Livro digital
Título:
Mining of Massive Datasets
Autor:
Jure Leskovec, Anand Rajaraman, Jeffrey D. Ullman
Categoria:
Tecnologia > Dados
Doador:
Raffaello D. N.
Sinopse:
A reader confronting data that no longer fits in memory needs more than theory, and the table of contents makes that clear from the start: distributed file systems and MapReduce come first, before similarity search, stream processing, and search-engine ranking. The book opens by framing mining as an algorithmic problem at massive scale, then moves immediately into the software stack that makes such scale practical.
From there, the chapters build a full toolkit: minhashing and locality-sensitive hashing, data-stream algorithms, PageRank and link-spam detection, frequent-itemset mining, clustering, advertising and recommendation, large-graph analysis, dimensionality reduction, and machine-learning methods that can survive huge datasets.
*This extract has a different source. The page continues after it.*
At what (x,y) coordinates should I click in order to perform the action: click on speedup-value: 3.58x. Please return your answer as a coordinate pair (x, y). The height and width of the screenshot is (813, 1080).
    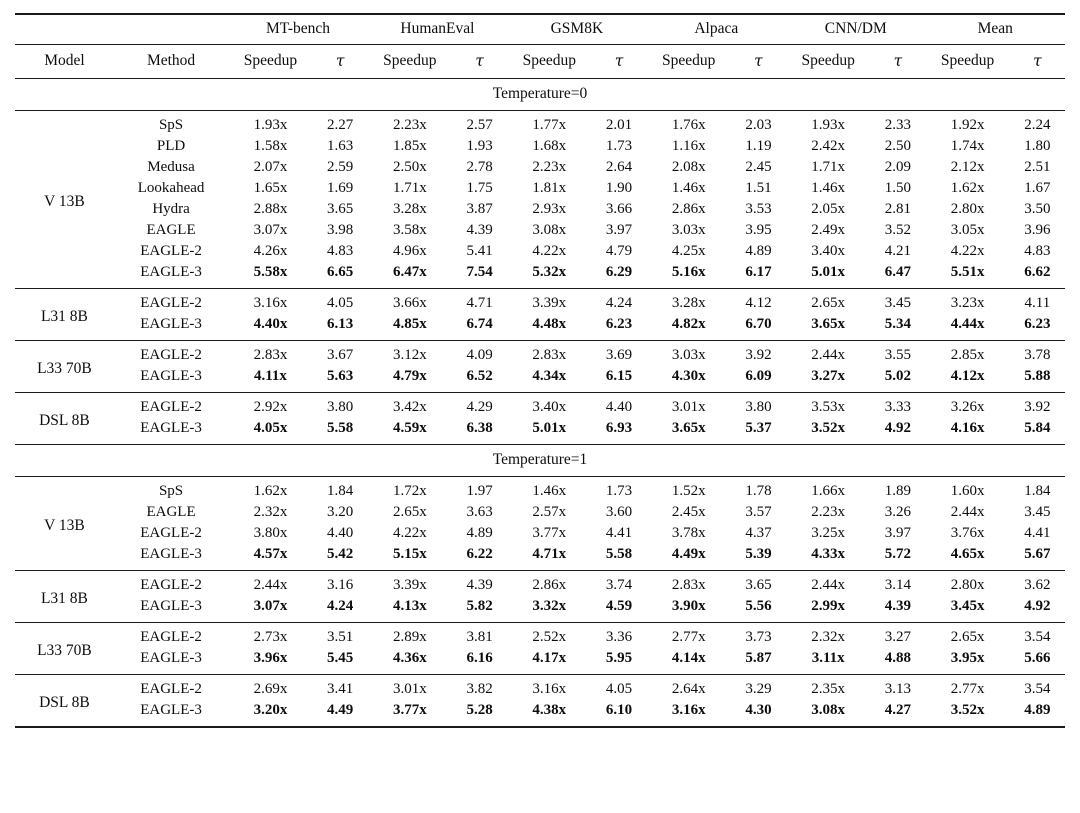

The front matter also shows a collaborative academic origin, with material drawn from Stanford courses and shaped by three authors working across web mining, network analysis, and large-scale data-mining projects.
What emerges is a textbook for readers who already have some database, algorithms, and software-systems background and want the methods that matter when data is too large for ordinary approaches. It gives not just concepts, but the algorithmic patterns behind modern large-scale analysis, making it useful both as a course text and as a reference for practical data-mining work.